# Official 'Garage' Suppport Thread...



## Nem (Feb 14, 2005)

Please post any questions or requests regarding the Garage feature on this forum in this thread please.

Changes or annoucements about the Garage will be updated in this post as and when they happen.

*Jan 20 2010*:

You can no longer add in your own parts, businesses or manufactrers. If you cannot find the item you are looking to add to your car in the lists already, please post a request in this thread.

The most common entrys are now placed at the top of the drop down boxes for easy of use 

Nick


----------



## Wak (May 6, 2002)

There is a comprehensive list however its a pain to select Pioneer and have either no products or no products that match your kit.

Would it not be sensible to at very least have under each existing manufacturer "GENERIC" then you have something to select and you can fill in the notes/description on exactly what it is.

Or indeed if you know the type of thing the manufacturer does some Generic descriptions, like head unit, sat nav, DVD player... etc ( for an audio example)

Could you please add something like that to the existing lists because If I have to list every mod to add on this thread, you'll get very bored! :lol:


----------



## DAZTTC (May 20, 2005)

Hi Nick just filling in mine can you add painted s/brace,black charge pipe.n112 n249 and SAI delete. Thanks mate i maybe back with some more. :wink:

DAZ


----------



## DAZTTC (May 20, 2005)

and OSIR - Sphyrna Carbon Splitters :wink:


----------



## Nem (Feb 14, 2005)

To have a "Generic" option for every make and every category would take all eternity to add in :? Also it looses the point o having everything listed if people just start putting everything as generic.

If you like I can turn on the ability for users to add their own items in again, but I won't leave it set that way. Then once you've put a load in I can keep an eye on it all.

Nick


----------



## DAZTTC (May 20, 2005)

Nem said:


> To have a "Generic" option for every make and every category would take all eternity to add in :? Also it looses the point o having everything listed if people just start putting everything as generic.
> 
> If you like I can turn on the ability for users to add their own items in again, but I won't leave it set that way. Then once you've put a load in I can keep an eye on it all.
> 
> Nick


OK thanks Nick am i good to go now ?

DAZ


----------



## Bikerz (Aug 23, 2008)

Custom made interior Trim panels


----------



## Regina_TT (Sep 15, 2007)

Can you please add "Q5 3.2" to the Audi models?

Thank you!


----------



## stevebeechTA (May 16, 2009)

Nick can you put in "Bison Motor Sport"

cheers steve


----------



## Stats (Oct 26, 2007)

Hi Nick,

Any chance of adding Aussie dollars (AUD) to the pricing inputs?

Cheers,
Mike

edit: (afterthought from a old FX Dealer)

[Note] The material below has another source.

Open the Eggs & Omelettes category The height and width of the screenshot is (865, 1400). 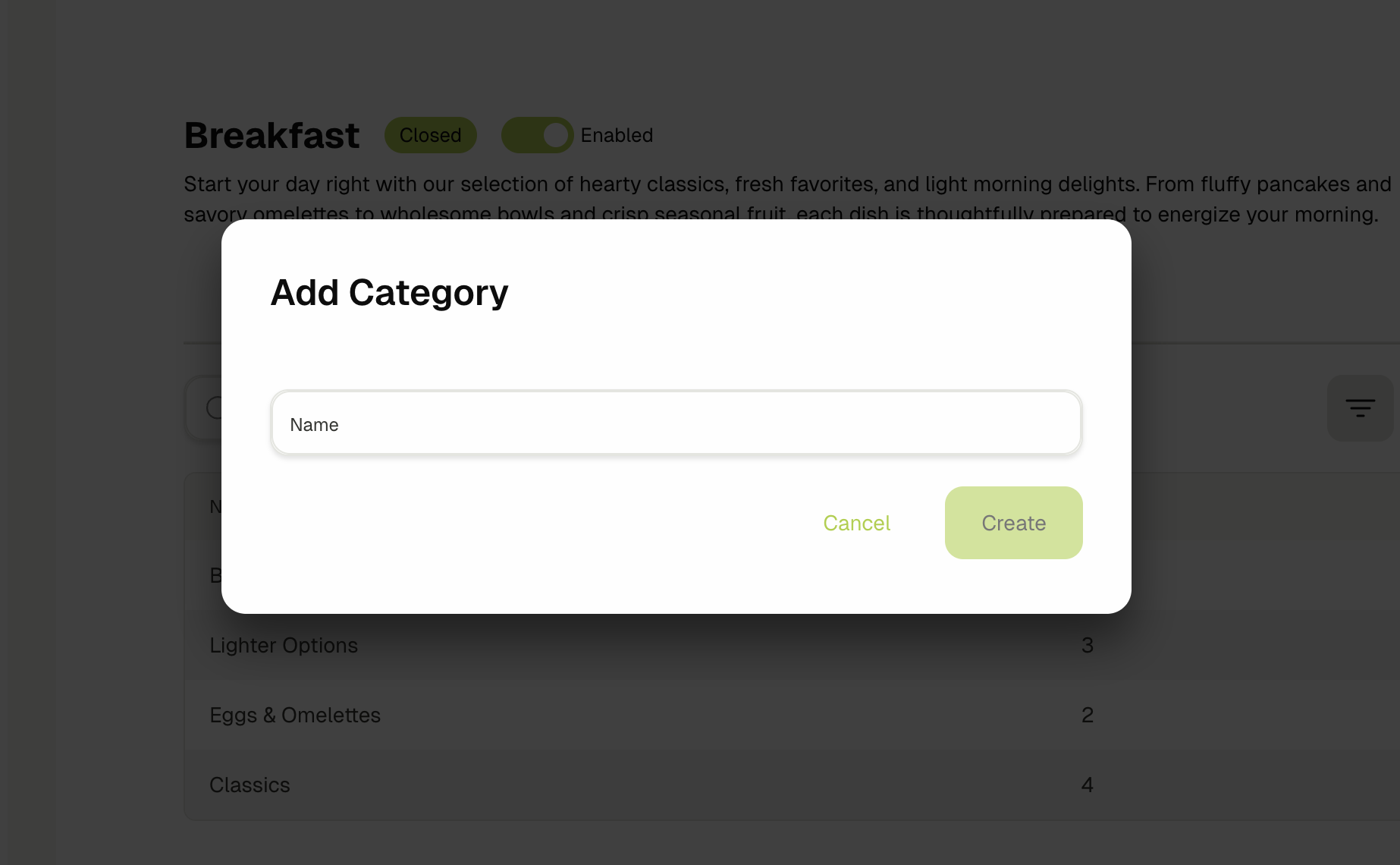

Just an idea, should be fairly simple (in principle) to add a 'currency calculator' link that would enable conversion of 'foreign' prices to GBP. This would provide improved 'cross border' pricing comparison.

Plenty of FX providers offer such a service and some might be willing to 'sponsor' the forum to 'win'.

Happy to investigate this further ('no names' basis) with the provider end if you think its worthwhile?


----------